English poet and theological critic (1826–1907)

Walter Richard Cassels (4 September 1826 – 10 June 1907) was an English poet and theological critic best known as the author of Supernatural Religion (1874).

==Early life==
Cassels was born in London, the youngest son of Robert Cassels and Jean Scougall. His father was a British consul at Honfleur. In the 1850s, he published two volumes of poetry, and spent three years in Italy, where he befriended the poets Robert and Elizabeth Browning. He later became a partner with two of his brothers, Andrew and John, in the firm of Peel, Cassels & Co. in Bombay, India. In 1862, he published a monograph on the Bombay cotton industry. After serving on the Legislative Council of Bombay from 1863 to 1865, Cassels returned to England.

==Supernatural Religion==
In 1874, Cassels published an anonymous two-volume work entitled Supernatural Religion: An Inquiry into the Reality of Divine Revelation, in which he challenged the credibility of miracles and the validity of the New Testament. The work at once attracted attention, and resulted in much speculation about the identity of the anonymous author. Theologian Otto Pfleiderer remarked that "Never before had such a systematic attack, based upon solid learning, been made in English upon the external evidences of the Christian religion." Many books and articles were written in response to the criticism of Christianity made in Supernatural Religion. The most famous of these rebuttals is a series of essays by Bishop J. B. Lightfoot, which were subsequently collected and published as a book. In 1877, Cassels added a third volume to Supernatural Religion, and a fully revised edition was published in 1879. Cassels published a series of anonymous replies to Bishop Lightfoot and other critics in magazine articles and as notes or prefaces to reprints of Supernatural Religion. These replies were also compiled as a book in 1889. Abridged popular editions of Supernatural Religion in a single volume were published in 1902 and 1905.

==Later life==
News of Cassels' authorship of Supernatural Religion began to leak out in 1895, after he published a series of signed articles on theology.
However, Cassels never publicly acknowledged his authorship of Supernatural Religion. Little is known about his private life, or of how he acquired his extensive knowledge of early Christianity. It is known that he collected art and was a Fellow of the Royal Photographic Society. He never married and died in London on 10 June 1907.

==Works==
- Eidolon, or the Course of a Soul; and other poems. William Pickering: London, 1850.
- Poems. Smith, Elder & Co.: London, 1856.
- Cotton: An Account of its Culture in the Bombay Presidency. 1862.
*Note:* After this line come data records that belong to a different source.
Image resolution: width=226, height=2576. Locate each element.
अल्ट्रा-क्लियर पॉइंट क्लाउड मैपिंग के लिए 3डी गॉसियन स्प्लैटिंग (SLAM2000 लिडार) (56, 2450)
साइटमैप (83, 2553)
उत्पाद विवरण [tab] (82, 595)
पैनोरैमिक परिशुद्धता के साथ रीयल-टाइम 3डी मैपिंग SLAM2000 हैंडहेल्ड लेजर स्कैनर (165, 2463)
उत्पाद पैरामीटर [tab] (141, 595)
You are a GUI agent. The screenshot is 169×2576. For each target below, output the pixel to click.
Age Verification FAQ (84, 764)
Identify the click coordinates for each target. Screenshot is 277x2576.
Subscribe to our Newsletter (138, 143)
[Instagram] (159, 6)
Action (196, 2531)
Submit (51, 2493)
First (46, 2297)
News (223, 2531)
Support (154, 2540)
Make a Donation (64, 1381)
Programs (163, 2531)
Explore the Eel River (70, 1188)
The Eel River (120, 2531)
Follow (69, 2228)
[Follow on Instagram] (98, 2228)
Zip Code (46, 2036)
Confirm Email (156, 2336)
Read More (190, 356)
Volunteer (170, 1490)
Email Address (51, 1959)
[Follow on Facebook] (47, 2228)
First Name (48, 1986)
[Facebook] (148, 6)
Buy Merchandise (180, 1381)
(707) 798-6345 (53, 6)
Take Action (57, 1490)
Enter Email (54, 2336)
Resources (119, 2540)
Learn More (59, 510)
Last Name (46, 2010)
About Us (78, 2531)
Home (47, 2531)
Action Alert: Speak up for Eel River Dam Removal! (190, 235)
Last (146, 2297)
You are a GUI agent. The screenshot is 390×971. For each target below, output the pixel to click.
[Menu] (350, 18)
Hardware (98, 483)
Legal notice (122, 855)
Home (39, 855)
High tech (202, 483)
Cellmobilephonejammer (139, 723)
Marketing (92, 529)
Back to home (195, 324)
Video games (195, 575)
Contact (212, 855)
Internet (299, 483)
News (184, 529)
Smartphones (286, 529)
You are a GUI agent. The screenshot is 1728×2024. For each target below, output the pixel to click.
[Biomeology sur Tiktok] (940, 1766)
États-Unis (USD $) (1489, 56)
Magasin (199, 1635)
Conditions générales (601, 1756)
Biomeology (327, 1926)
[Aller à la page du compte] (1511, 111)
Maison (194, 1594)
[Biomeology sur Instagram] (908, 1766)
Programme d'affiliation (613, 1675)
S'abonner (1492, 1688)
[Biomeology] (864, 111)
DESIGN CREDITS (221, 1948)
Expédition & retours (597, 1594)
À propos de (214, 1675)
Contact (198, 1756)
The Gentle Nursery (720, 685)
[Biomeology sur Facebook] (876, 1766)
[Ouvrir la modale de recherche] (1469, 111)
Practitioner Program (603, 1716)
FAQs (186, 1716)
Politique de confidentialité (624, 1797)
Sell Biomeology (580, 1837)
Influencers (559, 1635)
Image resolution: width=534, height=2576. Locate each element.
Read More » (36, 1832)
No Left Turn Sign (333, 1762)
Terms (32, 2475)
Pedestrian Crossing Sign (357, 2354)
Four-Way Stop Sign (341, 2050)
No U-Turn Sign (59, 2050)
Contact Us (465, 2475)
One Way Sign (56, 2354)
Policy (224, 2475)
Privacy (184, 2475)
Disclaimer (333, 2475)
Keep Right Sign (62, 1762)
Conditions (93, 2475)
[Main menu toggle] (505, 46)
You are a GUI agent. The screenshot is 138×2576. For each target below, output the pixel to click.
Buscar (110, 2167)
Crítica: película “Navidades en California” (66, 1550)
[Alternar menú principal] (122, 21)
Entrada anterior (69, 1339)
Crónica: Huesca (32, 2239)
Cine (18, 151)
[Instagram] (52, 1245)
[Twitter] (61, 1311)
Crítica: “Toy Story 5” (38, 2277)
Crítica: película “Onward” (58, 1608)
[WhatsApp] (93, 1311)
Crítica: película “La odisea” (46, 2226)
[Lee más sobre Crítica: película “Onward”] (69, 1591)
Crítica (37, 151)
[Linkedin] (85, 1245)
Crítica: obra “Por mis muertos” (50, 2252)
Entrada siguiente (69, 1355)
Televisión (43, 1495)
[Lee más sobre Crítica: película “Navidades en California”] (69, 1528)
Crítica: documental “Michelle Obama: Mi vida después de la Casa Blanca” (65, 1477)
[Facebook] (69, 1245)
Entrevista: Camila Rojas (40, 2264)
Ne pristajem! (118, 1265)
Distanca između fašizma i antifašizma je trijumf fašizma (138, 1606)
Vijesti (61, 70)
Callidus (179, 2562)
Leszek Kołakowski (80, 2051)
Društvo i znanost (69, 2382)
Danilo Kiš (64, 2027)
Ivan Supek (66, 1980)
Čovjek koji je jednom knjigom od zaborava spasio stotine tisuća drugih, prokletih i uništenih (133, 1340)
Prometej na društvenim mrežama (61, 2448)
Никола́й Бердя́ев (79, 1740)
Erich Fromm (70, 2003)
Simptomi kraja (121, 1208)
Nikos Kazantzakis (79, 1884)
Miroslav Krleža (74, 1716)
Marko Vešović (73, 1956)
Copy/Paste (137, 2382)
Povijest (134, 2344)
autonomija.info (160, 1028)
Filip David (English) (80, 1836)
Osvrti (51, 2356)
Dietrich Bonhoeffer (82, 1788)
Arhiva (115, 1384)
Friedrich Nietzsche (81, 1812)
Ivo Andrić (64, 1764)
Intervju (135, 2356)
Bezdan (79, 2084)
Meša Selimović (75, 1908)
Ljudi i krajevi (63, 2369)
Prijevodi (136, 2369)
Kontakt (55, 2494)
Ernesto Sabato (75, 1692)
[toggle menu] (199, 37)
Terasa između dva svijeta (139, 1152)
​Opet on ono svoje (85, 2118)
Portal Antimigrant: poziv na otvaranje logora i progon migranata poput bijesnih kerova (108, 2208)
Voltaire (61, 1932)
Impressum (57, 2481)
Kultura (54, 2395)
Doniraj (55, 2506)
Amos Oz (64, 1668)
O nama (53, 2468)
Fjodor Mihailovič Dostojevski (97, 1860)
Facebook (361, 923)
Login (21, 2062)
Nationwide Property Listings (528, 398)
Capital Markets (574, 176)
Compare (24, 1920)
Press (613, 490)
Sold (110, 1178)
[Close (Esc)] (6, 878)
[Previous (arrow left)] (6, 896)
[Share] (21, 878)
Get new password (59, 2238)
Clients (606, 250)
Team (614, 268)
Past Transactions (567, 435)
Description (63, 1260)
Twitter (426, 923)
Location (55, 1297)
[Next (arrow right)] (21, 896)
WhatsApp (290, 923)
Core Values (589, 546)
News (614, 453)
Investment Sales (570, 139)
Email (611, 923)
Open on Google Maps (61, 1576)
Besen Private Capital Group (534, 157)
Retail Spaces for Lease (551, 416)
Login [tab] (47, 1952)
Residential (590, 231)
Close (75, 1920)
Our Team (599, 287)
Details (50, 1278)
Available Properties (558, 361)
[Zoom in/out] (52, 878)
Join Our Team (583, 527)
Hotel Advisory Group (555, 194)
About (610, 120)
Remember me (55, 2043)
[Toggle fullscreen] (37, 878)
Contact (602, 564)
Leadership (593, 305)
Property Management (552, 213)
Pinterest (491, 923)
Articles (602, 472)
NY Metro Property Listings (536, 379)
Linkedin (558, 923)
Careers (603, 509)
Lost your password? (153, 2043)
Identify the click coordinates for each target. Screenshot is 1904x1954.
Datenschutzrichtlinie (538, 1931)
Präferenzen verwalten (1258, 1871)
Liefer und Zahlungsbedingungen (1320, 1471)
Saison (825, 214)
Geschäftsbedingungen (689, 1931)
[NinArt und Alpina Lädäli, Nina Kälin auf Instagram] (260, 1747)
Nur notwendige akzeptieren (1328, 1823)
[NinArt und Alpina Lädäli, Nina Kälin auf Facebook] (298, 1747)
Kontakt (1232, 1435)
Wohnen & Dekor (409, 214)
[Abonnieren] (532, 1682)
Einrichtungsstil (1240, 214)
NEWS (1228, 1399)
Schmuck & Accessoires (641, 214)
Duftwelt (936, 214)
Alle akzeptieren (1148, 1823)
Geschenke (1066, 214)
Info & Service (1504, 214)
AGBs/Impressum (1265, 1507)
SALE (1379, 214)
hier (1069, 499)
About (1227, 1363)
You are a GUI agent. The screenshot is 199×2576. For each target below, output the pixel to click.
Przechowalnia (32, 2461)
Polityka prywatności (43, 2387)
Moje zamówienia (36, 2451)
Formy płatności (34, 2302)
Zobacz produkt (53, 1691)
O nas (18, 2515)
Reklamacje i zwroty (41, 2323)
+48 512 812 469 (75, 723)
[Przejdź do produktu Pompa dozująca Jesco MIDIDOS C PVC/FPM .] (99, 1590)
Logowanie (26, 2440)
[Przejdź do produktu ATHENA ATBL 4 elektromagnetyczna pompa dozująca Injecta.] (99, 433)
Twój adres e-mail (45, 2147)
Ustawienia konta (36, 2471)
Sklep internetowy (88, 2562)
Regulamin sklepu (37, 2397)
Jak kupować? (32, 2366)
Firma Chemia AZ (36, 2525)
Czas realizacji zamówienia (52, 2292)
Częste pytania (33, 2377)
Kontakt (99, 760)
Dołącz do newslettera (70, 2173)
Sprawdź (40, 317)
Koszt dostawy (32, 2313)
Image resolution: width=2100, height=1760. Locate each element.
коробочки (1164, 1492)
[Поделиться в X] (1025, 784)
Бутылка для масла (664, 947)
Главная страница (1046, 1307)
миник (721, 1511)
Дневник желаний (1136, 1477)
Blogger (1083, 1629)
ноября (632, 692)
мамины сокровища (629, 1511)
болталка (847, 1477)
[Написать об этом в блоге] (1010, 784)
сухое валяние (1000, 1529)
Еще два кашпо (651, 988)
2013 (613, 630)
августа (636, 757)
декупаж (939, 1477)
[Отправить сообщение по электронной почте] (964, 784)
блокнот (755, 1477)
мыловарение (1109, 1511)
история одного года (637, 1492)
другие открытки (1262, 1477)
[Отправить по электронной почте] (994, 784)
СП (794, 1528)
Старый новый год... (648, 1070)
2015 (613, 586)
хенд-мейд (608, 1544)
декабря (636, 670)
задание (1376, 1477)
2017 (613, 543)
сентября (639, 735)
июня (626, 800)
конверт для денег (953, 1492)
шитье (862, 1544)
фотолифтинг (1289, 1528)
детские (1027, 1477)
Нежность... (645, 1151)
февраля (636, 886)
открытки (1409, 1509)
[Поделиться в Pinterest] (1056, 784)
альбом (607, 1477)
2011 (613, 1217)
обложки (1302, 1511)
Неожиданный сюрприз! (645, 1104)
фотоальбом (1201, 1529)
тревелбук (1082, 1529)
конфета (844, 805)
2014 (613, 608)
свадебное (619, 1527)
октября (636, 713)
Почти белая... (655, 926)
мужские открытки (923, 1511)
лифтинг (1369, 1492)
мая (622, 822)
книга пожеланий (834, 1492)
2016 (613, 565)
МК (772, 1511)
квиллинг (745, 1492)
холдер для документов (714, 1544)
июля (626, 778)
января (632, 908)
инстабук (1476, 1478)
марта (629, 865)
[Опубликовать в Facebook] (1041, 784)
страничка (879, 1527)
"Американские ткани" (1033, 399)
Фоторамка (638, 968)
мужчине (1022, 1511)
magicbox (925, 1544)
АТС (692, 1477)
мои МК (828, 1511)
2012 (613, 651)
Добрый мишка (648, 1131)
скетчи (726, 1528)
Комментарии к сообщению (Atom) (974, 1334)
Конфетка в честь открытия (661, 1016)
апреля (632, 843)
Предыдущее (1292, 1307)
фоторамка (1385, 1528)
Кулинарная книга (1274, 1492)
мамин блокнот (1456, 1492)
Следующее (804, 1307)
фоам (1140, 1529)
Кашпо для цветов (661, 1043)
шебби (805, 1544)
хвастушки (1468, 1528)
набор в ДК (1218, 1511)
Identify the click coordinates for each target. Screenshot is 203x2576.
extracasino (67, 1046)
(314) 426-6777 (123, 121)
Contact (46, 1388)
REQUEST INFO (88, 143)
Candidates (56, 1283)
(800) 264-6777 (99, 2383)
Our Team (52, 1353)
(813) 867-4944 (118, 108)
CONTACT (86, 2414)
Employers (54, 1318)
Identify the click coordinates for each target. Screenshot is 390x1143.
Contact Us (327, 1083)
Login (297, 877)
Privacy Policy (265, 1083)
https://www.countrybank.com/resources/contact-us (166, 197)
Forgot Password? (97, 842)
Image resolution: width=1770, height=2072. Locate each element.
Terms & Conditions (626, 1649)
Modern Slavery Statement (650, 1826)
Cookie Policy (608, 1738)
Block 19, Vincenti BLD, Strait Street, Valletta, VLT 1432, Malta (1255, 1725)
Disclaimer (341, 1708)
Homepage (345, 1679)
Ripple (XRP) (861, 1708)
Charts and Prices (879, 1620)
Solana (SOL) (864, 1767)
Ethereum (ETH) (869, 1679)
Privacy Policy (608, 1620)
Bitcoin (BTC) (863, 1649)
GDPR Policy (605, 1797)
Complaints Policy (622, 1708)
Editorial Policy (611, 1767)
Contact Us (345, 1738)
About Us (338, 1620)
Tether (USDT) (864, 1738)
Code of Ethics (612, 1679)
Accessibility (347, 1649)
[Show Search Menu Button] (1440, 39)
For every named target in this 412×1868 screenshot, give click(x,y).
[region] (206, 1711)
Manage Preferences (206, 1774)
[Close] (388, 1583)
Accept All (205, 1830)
=== Published anonymously ===

- Supernatural Religion: An Inquiry into the Reality of Divine Revelation.
  - Longmans & Co.: London, 1874 (Volumes I and II). Six editions, 1874–1876. Volume III, 1877.
  - Complete Edition (3 vols), 1879.
  - Popular edition (in 1 volume), 1902, Watts & Co. (Reprinted 1905.)
- A Reply to Dr. Lightfoot's Essays. Longmans & Co.: London, 1889.
- The Gospel according to Peter: A Study. Longmans & Co.: London, 1894.

==Bibliography==
- Tracks of a Rolling Stone (1905), Henry J. Coke.
- "Matthew Arnold and 'The Author of Supernatural Religion': The Background to God and the Bible", by Jerold J. Savory. SEL: Studies in English Literature 1500–1900, Autumn 1976 (Vol 16 no 4), pp. 677–91.
- "Male Diagnosis of the Female Pen in Late Victorian Britain: Private Assessments of Supernatural Religion", by Alan H. Cadwallader. Journal of Anglican Studies, Vol. 5, No. 1, pp. 69–88 (2007).